OPZZ łaskawie zgodził się oddać Solidarności jakąś część majątku, którą jej ukradł.
Waszym zdaniem - to wystarczy, żeby go rozgrzeszyć.
Czy tak samo ocenilibyście złodzieja, który ukradłby wam samochód, a potem łaskawie oddałby równowawrtość grilla, krzycząc przy tym, że nie wolno się go czepiać?
to rzekoma ciągłość między Solidarnością 1980-1981 i związkiem Wałęsy a później Krzaklewskiego, który w latach 90. negocjował z OPZZ sprawy majątkowych roszczeń. Druga "Solidarność", powołana ODGÓRNIE po Okrągłym Stole miała się nijak do 10-milionowego związku sprzed stanu wojennego. Dość powiedzieć, że od 13.XII.1981 NIGDY nie zwołano komisji krajowej w pierwotnym składzie, nie odtworzono też struktur zakładowych. Można więc zasadnie zapytać, w czyim imieniu negocjował z OPZZ Krzaku.
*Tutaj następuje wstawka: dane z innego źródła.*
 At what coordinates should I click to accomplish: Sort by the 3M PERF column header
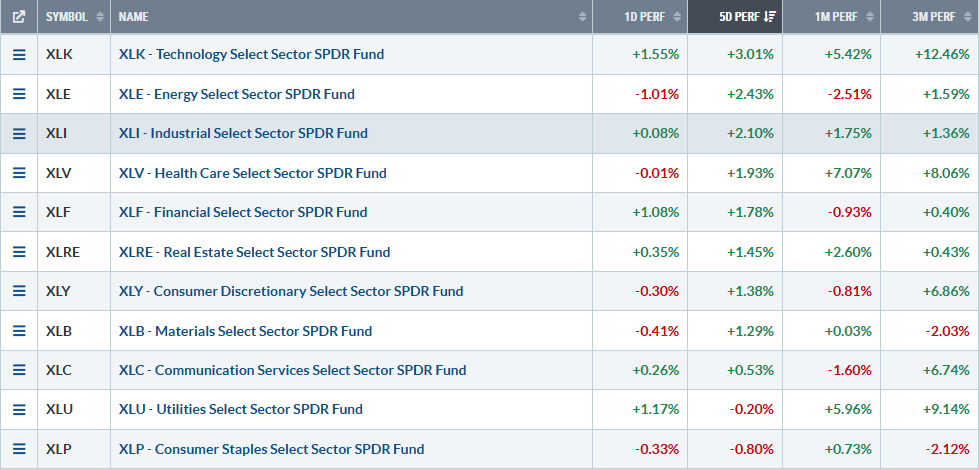[x=939, y=17]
Ponieważ jednak minęło prawie 30 lat, skłonny byłbym darować szemrane początki zarówno OPZZ-u jak i "drugiej Solidarności" i jeśli ich rozliczać, to z bieżącej krótkowzroczności i dwuznacznych gierek ich współczesnych liderów. Druga "Solidarność" i OPZZ nie są bez wad, ale razem mogą przyczynić się do zablokowania lub przynajmniej przyhamowania pędzącego PO-ciągu PO-barbarzyństwa. Mówił zresztą o tym wielokrotnie Guzikiewicz z "S" Stoczni Gdańskiej: walka z rządem Tuska przysypuje niektóre narosłe w latach 80 podziały. W przeciwnym wypadku musielibyśmy z żelazną konsekwencją dojść do takiego poziomu percepcji sytuacji w Polsce, gdzie OPZZ to pogrobowcy reżimu a np. Michnik & Łuczywo to niezłomni herosi opozycyjnego etosu - czyli doszlibyśmy do absurdu.
Od 1989 r. OPZZ (zwłaszcza na "dołach", z dala od "1-majowego" festynu z kiełbaskami) wielokrotnie udowodnił, że choć nie jest zbyt politycznie radykalny, jak przedstawiała to część środowisk i periodyków lewicowych, to na ogół (nie zawsze) całkiem nieźle radzi sobie z podstawowym zadaniem ochrony interesów pracowniczych. Także np. w nowych branżach usługowych, jak to pokazała walka Konfederacji Pracy w hipermarketach i ochronie.
A Grześ Ilka jest w swej OPZZ-owskiej działalności milion razy bliższy ideałom pierwszej "S" i podziemia lat 80. niż "solidarnościowi" politycy pokroju łoBuzka, Krzaka, Wąsacza czy Komołowskiego.